The Story
Why it exists.
The beginning
Daïma arrived in 2010 from Fragonard's classic collection, a house that has worked the fields around Grasse since 1926. The name carries weight in perfumery, it echoes the Arabic concept of judgement, of seeing clearly. Fragonard's fourth-generation perfumers built this scent as a study in contrast: cool citrus against warm gourmand sweetness, structured opening against a powdery close. It was designed for wearers who prefer depth over drama, and sweetness that doesn't shout. The result sits comfortably between playful and sophisticated, a scent that knows what it is without needing to prove it.
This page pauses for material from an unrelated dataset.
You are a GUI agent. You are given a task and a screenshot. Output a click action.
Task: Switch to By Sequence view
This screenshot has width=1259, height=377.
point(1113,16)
The note architecture is what makes Daïma interesting. Anise opens the composition with a clean, slightly medicinal sharpness, unexpected in a fragrance this sweet. Then almond takes over, bringing its characteristic warm, nutty sweetness that reads almost edible. Peach and gardenia soften the transition, adding a ripe, creamy floral quality that keeps the heart from feeling too heavy. The real character, though, is in the base: heliotrope and violet create a powdery signature that lingers long after the top notes fade. Sandalwood grounds everything, keeping the powder soft and warm rather than sharp or synthetic. The result is cohesive, each phase hands off to the next without jarring transitions.
The evolution
The opening hits fast: citrus and anise arrive together, the mandarin adding a sweet brightness that softens the anise before it gets too sharp. Within fifteen minutes, the almond moves in and dominates, pulling the fragrance from cool and bright into warm and sweet. The peach and gardenia ride underneath, adding ripeness and cream. By the second hour, the powdery base takes over, heliotrope and violet create that soft, talc-like quality that Fragonard does so well. The sandalwood keeps it grounded, warm, and skin-close. Six to eight hours later, on most skin types, a quiet powdery warmth remains. It doesn't project much by then, but it's there, the kind of drydown that someone notices when you lean in close.
Cultural impact
Fragonard launched Daïma in 2010 during a period when the house was expanding beyond its traditional Grasse lavender and rose heritage into broader international markets. The anise note placed it within a small but notable cohort of Western fragrances exploring liquorice and herbal accords in the late 2000s and early 2010s, a trend influenced by earlier successes in niche perfumery. Daïma's almond-heavy heart connects it to the broader gourmand movement that dominated the 2000s, but its powdery heliotrope drydown grounds it in a distinctly French feminine tradition.